Return to Ukraine: This feature is part of an original Milwaukee Independent editorial series that recorded news from areas across Ukraine, including Milwaukee's sister city of Irpin, from June to July of 2023. It was the second time in the span of a year that the award-winning Wisconsin news organization traveled to the country during the war. The purpose of this journalism project was to document a humanitarian aid mission by the Milwaukee-based nonprofit, Friends of Be an Angel, and report about conditions 17 months after Russia's brutal full-scale invasion.

The City of Irpin in Ukraine announced in early July that it would begin the production of an inspirational mural as a symbol of international friendship with its Sister City of Milwaukee, for display at Mitchell Airport.

The ambitious artwork project took some early inspiration from a series of murals installed around war-damaged areas of Iprin in 2022 by international artists, including Banksy. But the main catalyst came from the backlash over a Soviet-era mural donated by the city of St. Petersburg, then known as Leningrad.

The clay artwork had been on display at Milwaukee Mitchell International Airport since the last days of the Cold War in 1989. It was covered up in March of 2022 amid the widespread anti-Russian protests in Milwaukee over the full-scale invasion of Ukraine.

While the proposed Irpin mural was not directly intended to replace the physical space occupied by the very large Russian clay mural, the core idea was to elevate attention away from the controversial artwork by showcasing Milwaukee’s Sister City bond with Irpin.

During her recent meeting in Irpin with city leaders to discuss humanitarian projects, Anya Verkhovskaya, director of the Milwaukee-based nonprofit Friends of Be an Angel, also offered feedback on Mayor Oleksandr Markushin’s mural idea.

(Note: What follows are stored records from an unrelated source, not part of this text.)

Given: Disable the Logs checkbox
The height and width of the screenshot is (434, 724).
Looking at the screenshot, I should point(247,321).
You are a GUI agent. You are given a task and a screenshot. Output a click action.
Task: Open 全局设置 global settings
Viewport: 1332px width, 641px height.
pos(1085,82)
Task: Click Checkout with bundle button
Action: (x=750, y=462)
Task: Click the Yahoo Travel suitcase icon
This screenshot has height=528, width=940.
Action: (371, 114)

“When the war started, the Russian mural was covered and it remains an empty wall at the airport,” said Verkhovskaya. “During their video meeting on June 27, Mayor Markushin suggested to Mayor Cavalier Johnson that the wall should be repurposed, or perhaps a more appropriate space set aside, in honor of Irpin. That way all the people who live in the Metro Milwaukee area, which is about 2.5 million, as well as all the travelers who come and go through the airport, will learn about the ‘Hero City of Irpin’ and its special relationship with Milwaukee.”

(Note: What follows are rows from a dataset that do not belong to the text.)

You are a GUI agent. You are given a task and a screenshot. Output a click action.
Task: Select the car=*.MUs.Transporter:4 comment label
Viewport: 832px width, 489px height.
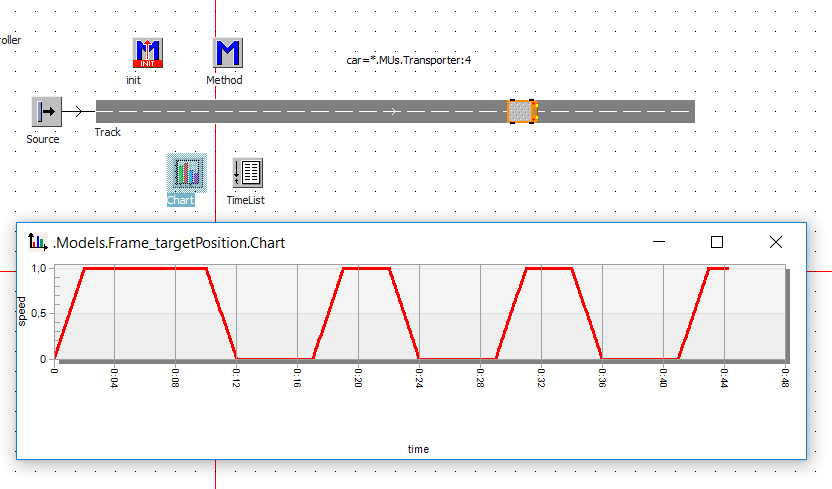click(x=408, y=61)
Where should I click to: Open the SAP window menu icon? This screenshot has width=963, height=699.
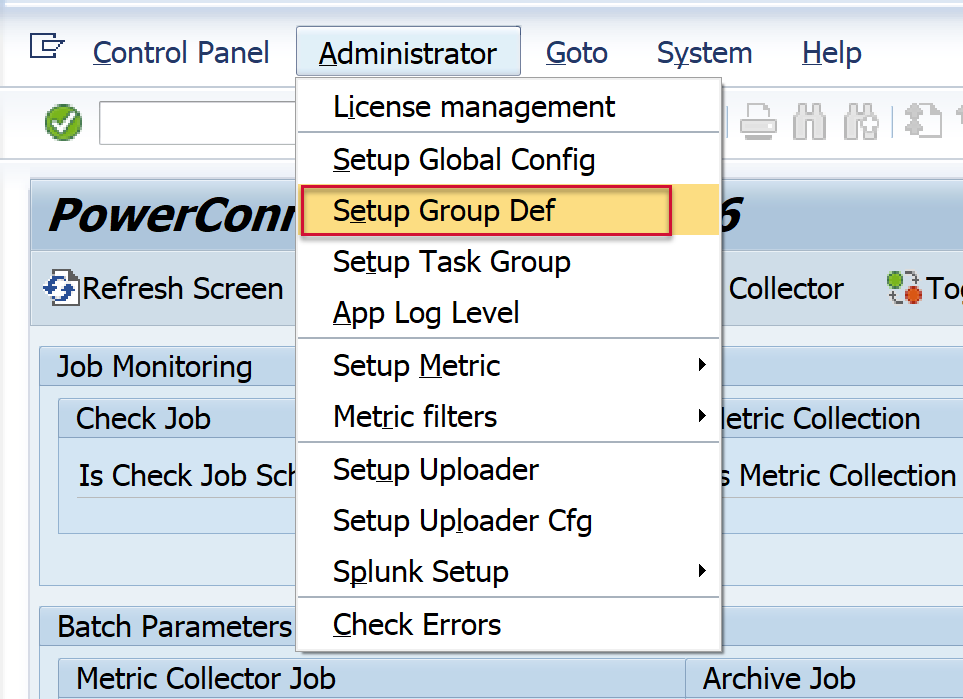pos(46,47)
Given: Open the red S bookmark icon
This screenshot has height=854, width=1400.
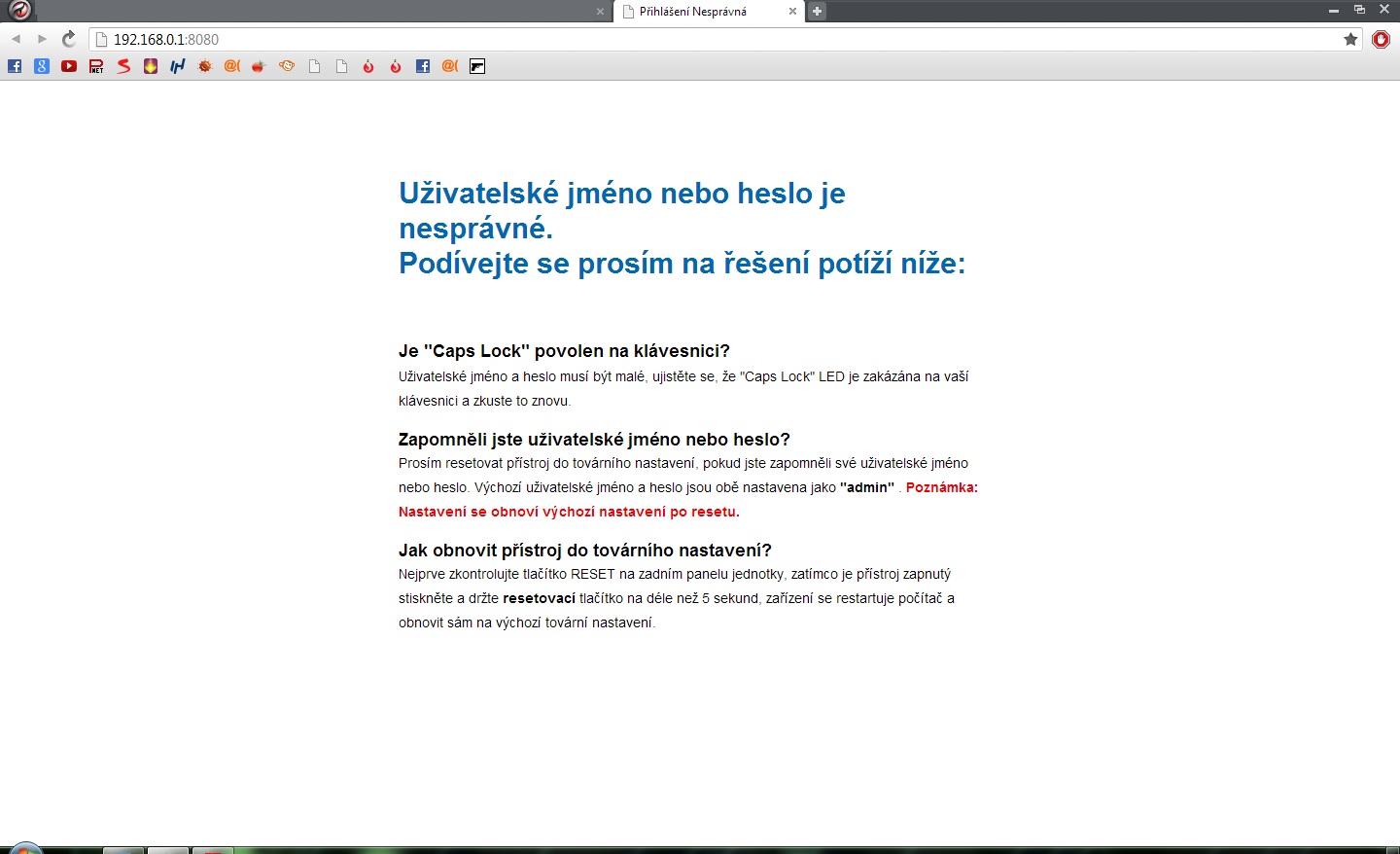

The main concept for the project involves the children of Irpin, who would create artwork for the airport display. Possibilities for physical and digital installations are being considered.

“We envision a time in the near future when a mural created by the talented children of Irpin will be on display at Milwaukee Mitchell Airport, symbolizing the deep and enduring Sister City friendship between our two communities,” said Mayor Markushin in a post on social media. “It is through initiatives like this that we can foster cross-cultural understanding, promote better awareness, and inspire future generations to embrace unity and friendship. I look forward to the day when this vision becomes a reality, and the mural serves as a testament to the lasting connection between Irpin and Milwaukee.”

Another idea for the project also involves a series of mural displays that rotates artwork by different artists over a year. It could have a reciprocal component where murals from Milwaukee artists are concurrently displayed in Irpin.

The hope from the City of Irpin is to get Milwaukee’s vibrant and diverse art community involved in the process, which is one of the purposes of the Sister City program – to create cultural exchanges and opportunities to promote peace and understanding.

Plans are already underway for a cooperative construction project that would see the Milwaukee business community help build a new world-class art center in Irpin.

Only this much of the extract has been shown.